Rising Reoffending and Overstretched Staff
- In 2024-25, the Probation Service cost £1.34bn, yet reoffending still costs the economy a staggering £20.9bn annually.
- The number of recalled prisoners has soared by 49% since 2021, hitting a record 13,583 in March 2025 — 15% of the prison population.
- Probation performance is plunging: last year, only 7 of 27 targets were met, down from hitting half just three years earlier.
- Vacancy rates for probation officers jumped from 14% in 2021 to 21% in 2025, with staff pushed well beyond 100% capacity amid emotional strain and trauma.
Failed Reforms and Risky Cuts
The Ministry of Justice’s (MoJ) “Our Future Probation Service” initiative is supposed to turn things around. But PAC experts say it’s not nearly enough.
Plans to slash supervision for low-risk offenders will increase electronic monitoring— despite serious problems with tag fitting and delays from contractor Serco.

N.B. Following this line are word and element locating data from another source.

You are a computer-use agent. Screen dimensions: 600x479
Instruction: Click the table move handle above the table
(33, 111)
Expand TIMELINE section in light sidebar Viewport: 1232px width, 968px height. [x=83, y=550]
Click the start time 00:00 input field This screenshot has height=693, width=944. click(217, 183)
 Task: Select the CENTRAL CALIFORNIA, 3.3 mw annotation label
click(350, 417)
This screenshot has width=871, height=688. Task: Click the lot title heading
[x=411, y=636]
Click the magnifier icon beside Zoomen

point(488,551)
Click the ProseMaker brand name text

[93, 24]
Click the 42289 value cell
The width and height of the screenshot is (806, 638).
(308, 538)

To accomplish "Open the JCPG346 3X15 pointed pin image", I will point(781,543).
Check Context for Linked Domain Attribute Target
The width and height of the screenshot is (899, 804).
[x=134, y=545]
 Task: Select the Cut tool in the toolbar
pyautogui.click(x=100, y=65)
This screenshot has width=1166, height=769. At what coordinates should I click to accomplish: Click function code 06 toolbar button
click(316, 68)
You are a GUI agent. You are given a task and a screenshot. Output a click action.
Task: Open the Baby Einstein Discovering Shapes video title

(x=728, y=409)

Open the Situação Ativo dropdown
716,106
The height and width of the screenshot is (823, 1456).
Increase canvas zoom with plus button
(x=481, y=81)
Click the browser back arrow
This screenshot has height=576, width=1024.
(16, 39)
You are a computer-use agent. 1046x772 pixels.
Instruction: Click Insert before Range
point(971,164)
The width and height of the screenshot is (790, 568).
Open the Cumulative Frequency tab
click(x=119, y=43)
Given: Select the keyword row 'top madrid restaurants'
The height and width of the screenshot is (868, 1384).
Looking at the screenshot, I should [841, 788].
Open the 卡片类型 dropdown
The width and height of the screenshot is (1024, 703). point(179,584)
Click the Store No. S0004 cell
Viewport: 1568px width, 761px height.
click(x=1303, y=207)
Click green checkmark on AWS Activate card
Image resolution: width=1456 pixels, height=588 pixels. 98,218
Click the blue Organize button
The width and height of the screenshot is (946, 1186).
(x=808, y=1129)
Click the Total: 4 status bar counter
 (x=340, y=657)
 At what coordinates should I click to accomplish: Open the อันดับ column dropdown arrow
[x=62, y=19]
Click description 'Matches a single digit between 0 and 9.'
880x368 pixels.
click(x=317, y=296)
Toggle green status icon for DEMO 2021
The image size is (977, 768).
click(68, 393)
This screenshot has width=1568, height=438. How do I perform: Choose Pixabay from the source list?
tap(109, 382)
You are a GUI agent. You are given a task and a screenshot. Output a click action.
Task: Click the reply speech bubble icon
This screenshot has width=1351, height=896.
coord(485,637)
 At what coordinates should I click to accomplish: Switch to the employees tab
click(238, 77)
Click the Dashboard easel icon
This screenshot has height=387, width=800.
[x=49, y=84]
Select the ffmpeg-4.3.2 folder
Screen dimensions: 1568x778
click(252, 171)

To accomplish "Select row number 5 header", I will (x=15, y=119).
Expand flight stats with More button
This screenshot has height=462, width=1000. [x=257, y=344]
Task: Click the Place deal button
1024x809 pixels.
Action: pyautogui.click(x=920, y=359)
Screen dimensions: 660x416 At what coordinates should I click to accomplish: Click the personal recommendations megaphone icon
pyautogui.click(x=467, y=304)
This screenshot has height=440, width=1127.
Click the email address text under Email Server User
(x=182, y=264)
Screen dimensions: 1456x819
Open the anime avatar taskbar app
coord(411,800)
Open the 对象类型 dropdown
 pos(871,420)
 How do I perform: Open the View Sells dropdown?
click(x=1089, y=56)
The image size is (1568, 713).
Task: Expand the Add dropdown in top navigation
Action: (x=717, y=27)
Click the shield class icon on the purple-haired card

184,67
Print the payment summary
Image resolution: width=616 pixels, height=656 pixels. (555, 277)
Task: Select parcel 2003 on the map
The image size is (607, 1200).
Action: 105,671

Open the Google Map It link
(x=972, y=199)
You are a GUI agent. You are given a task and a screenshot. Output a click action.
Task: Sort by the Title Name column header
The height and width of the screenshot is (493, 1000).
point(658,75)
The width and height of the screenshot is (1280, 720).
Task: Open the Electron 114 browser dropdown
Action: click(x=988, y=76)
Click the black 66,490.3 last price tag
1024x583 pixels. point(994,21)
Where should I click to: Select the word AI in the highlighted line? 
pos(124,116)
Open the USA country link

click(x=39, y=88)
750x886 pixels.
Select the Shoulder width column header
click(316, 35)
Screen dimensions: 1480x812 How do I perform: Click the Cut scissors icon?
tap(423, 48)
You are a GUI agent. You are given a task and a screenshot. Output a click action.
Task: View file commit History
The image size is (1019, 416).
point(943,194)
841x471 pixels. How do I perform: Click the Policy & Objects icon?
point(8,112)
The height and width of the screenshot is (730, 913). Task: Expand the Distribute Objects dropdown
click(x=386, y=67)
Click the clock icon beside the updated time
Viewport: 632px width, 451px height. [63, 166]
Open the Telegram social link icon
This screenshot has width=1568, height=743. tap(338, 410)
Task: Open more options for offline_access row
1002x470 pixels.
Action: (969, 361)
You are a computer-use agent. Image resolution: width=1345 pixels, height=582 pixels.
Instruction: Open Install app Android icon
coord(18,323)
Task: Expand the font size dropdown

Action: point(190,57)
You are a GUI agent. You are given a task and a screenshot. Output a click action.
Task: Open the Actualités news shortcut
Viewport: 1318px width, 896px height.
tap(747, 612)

Critically, the MoJ has yet to decide how much risk it is willing to accept, exposing the public to potentially dangerous offenders.
Culture of Crisis and Calls for Urgent Action
Probation officers are drowning in workload, working in a system where emotional strain is the norm. Shockingly, only 28% of offender risk cases were properly assessed in 2024, down from 60% in 2018-19.
The PAC demands that the MoJ and HM Prison and Probation Service (HMPPS) set clear risk thresholds, improve staffing, and provide a timeline for fixing failures.
Sir Geoffrey Clifton-Brown, Chair of the PAC, said: “The probation service in England and Wales is failing. Prison recalls are at an all-time high, and probation staff are under immense pressure in a toxic environment burdened by emotional strain and trauma. “The public’s safety depends on these officers doing their job — but that is becoming impossible. Rising demand and flawed reforms threaten to push probation over the edge. “Probation is essential for helping offenders reintegrate, but the service is teetering on collapse. The government must act immediately to stop this crisis from worsening.”